GIVEN PROBLEM
From the start of the lines through the line that contains "T&C's Account Customers (118, 1606)", substitute "Image" for each "Screenshot" and give those lines again with nothing else altered. Leave the pictures out of the answer.

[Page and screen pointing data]
----------------------------------------

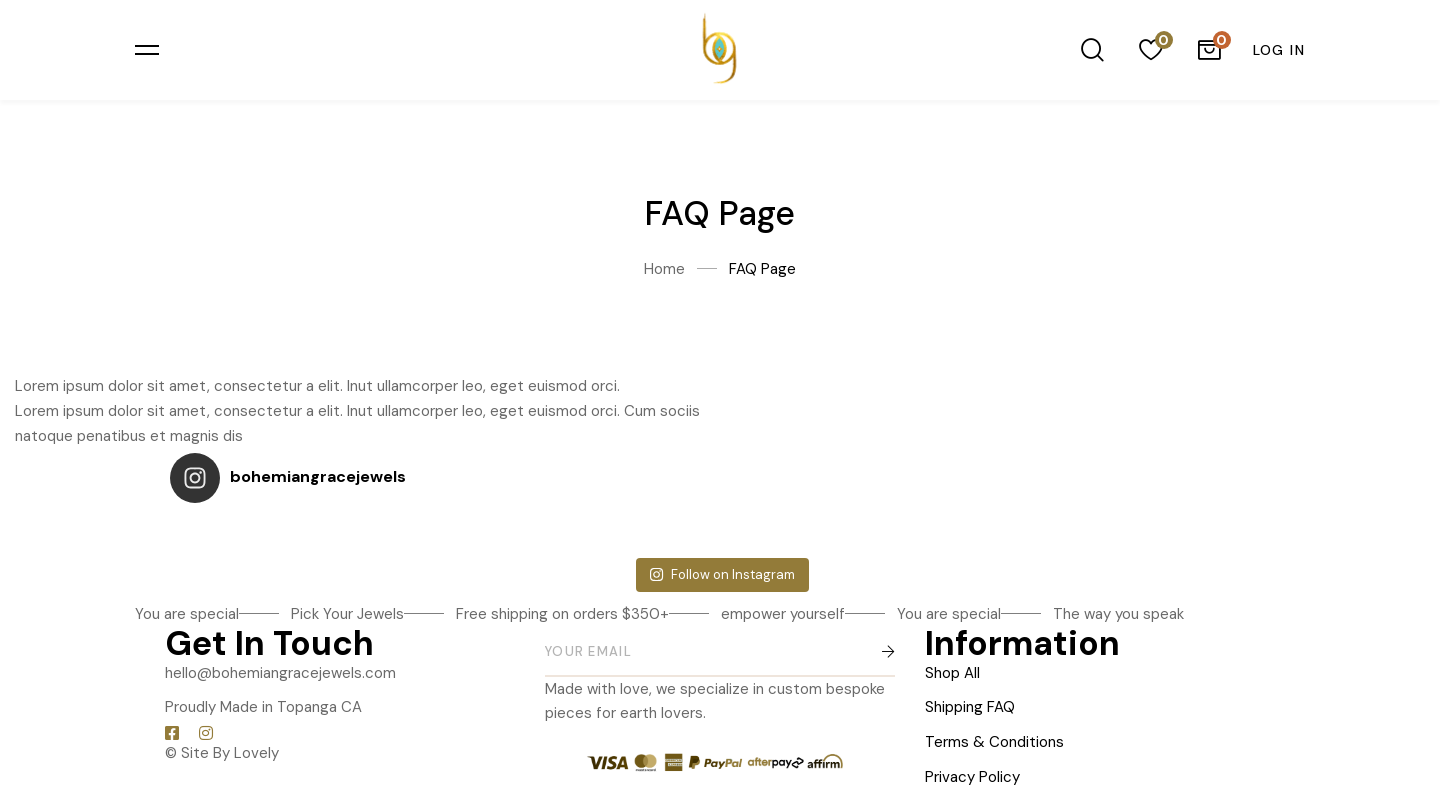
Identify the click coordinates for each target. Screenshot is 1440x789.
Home (664, 269)
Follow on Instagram (722, 564)
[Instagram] (206, 723)
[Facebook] (172, 723)
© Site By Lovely (222, 743)
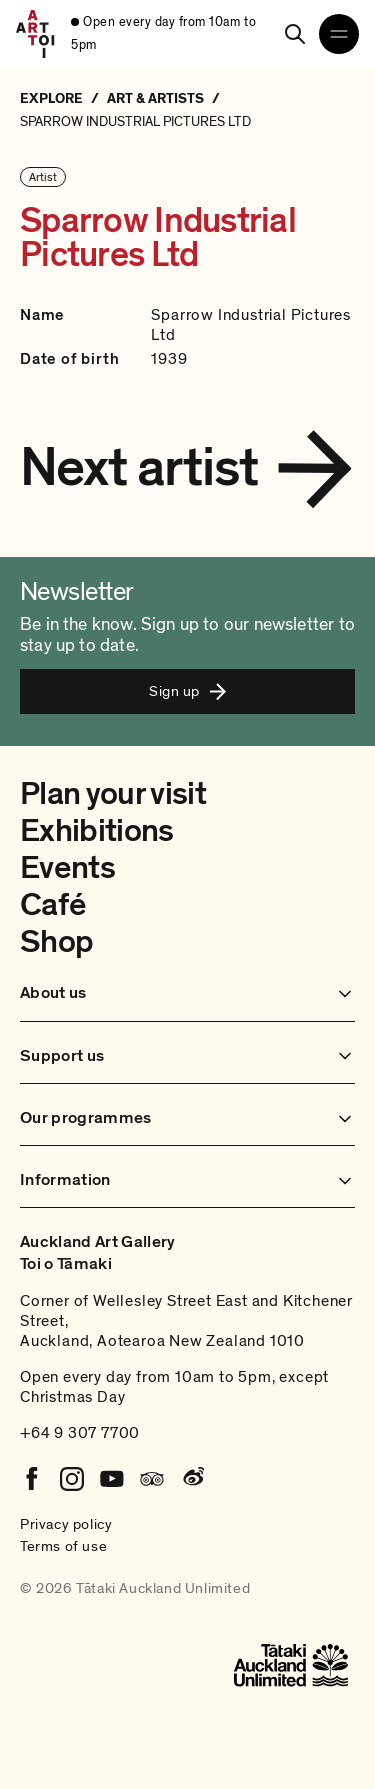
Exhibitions (97, 831)
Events (67, 868)
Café (52, 905)
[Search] (295, 34)
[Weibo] (192, 1479)
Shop (56, 942)
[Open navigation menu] (339, 34)
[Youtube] (112, 1479)
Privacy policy (66, 1524)
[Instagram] (72, 1479)
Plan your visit (113, 794)
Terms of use (63, 1546)
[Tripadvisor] (152, 1479)
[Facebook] (32, 1479)
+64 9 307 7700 (80, 1433)
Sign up (187, 691)
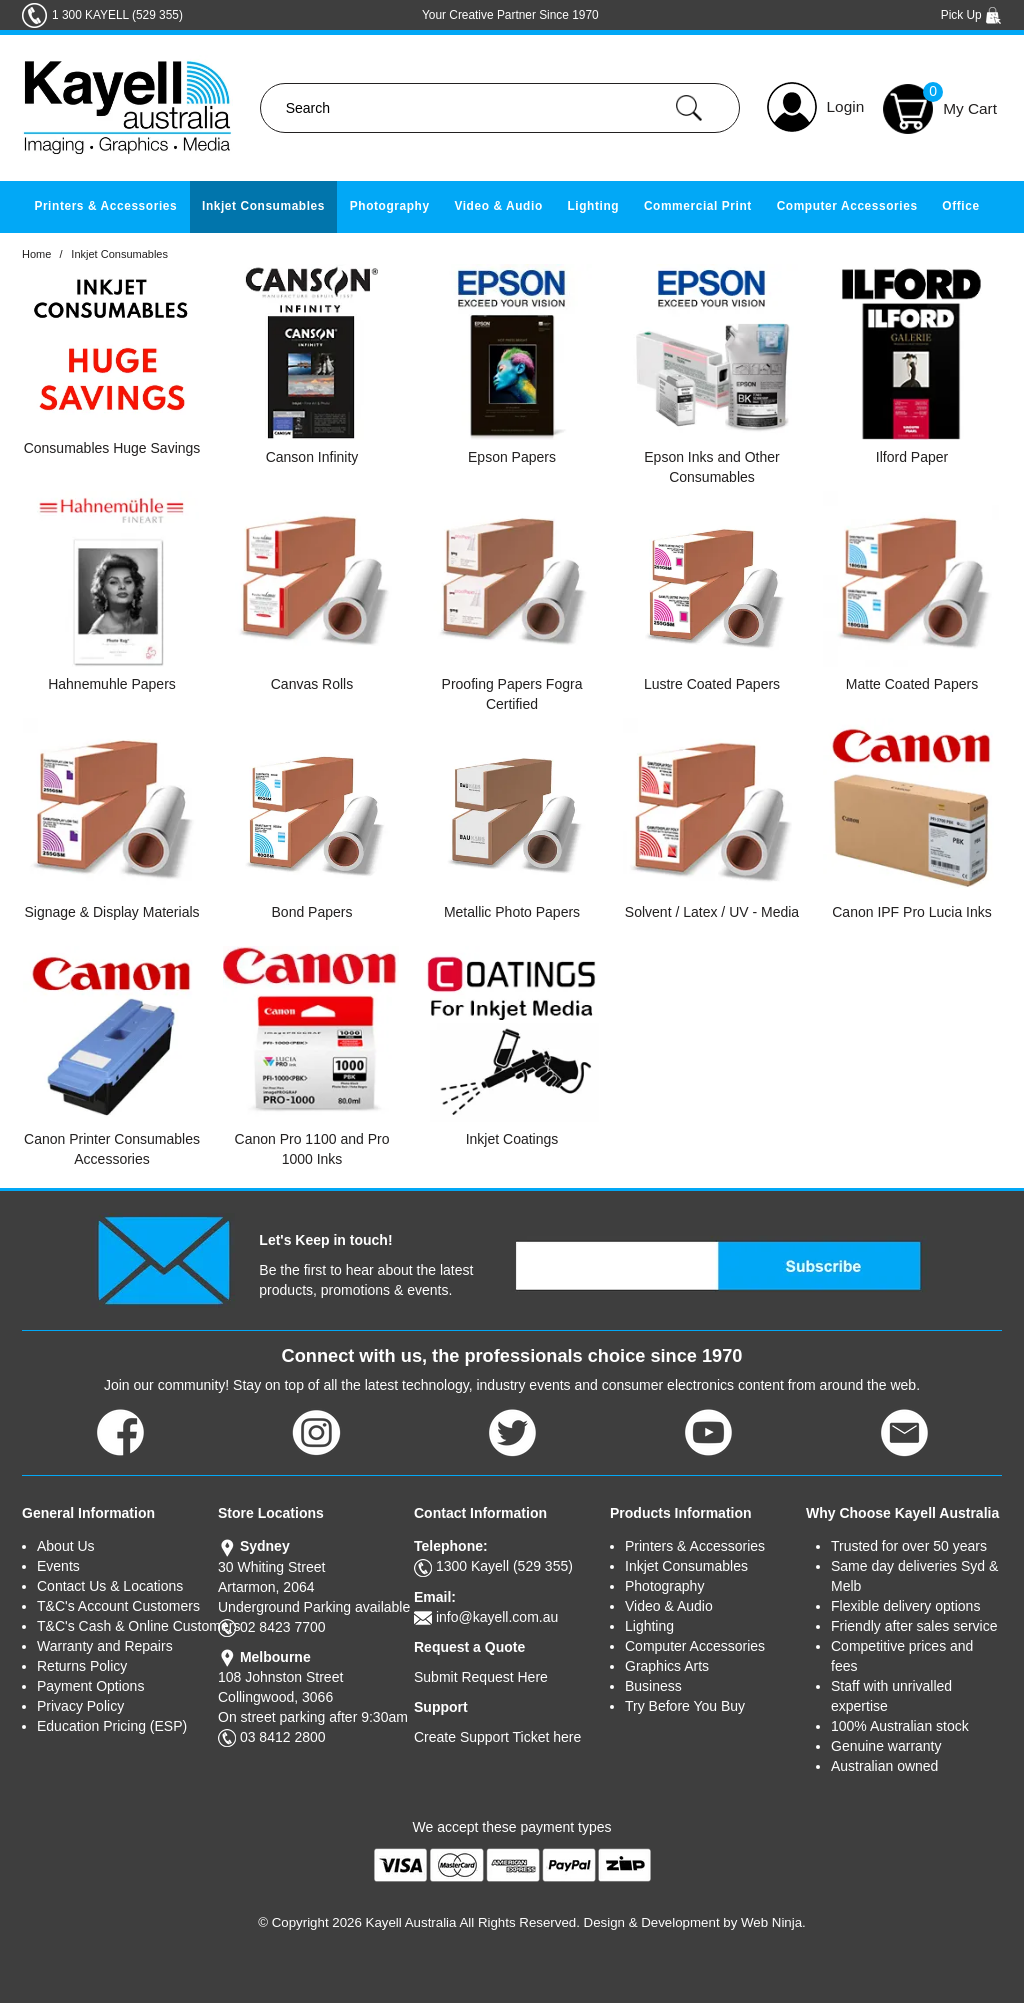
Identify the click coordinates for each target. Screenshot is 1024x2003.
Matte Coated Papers (912, 684)
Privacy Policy (80, 1706)
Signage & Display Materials (111, 912)
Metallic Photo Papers (512, 912)
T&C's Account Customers (118, 1606)
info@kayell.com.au (497, 1617)
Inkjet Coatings (512, 1139)
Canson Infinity (312, 457)
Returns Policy (82, 1666)
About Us (66, 1546)
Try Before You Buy (685, 1706)
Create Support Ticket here (497, 1737)
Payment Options (90, 1686)
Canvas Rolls (312, 684)
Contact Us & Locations (110, 1586)
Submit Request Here (481, 1677)
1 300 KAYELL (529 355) (117, 15)
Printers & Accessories (105, 206)
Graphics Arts (667, 1666)
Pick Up (971, 15)
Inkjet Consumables (263, 206)
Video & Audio (498, 206)
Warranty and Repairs (105, 1646)
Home (36, 254)
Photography (390, 206)
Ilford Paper (912, 457)
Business (653, 1686)
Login (846, 106)
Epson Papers (512, 457)
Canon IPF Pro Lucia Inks (912, 912)
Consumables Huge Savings (112, 448)
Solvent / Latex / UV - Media (712, 912)
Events (58, 1566)
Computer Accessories (847, 206)
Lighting (593, 206)
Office (960, 206)
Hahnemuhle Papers (112, 684)
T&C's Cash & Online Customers (127, 1626)
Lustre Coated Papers (712, 684)
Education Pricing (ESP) (112, 1726)
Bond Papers (312, 912)
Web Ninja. (773, 1922)
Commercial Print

----------------------------------------

FULL OUTPUT
Identify the click coordinates for each target. Image is 1440x789.
Home (664, 269)
Follow on Instagram (722, 564)
[Instagram] (206, 723)
[Facebook] (172, 723)
© Site By Lovely (222, 743)
Exhibitions (97, 831)
Events (67, 868)
Café (52, 905)
[Search] (295, 34)
[Weibo] (192, 1479)
Shop (56, 942)
[Open navigation menu] (339, 34)
[Youtube] (112, 1479)
Privacy policy (66, 1524)
[Instagram] (72, 1479)
Plan your visit (113, 794)
Terms of use (63, 1546)
[Tripadvisor] (152, 1479)
[Facebook] (32, 1479)
+64 9 307 7700 (80, 1433)
Sign up (187, 691)
Identify the click coordinates for each target. Image is 1024x2003.
Matte Coated Papers (912, 684)
Privacy Policy (80, 1706)
Signage & Display Materials (111, 912)
Metallic Photo Papers (512, 912)
T&C's Account Customers (118, 1606)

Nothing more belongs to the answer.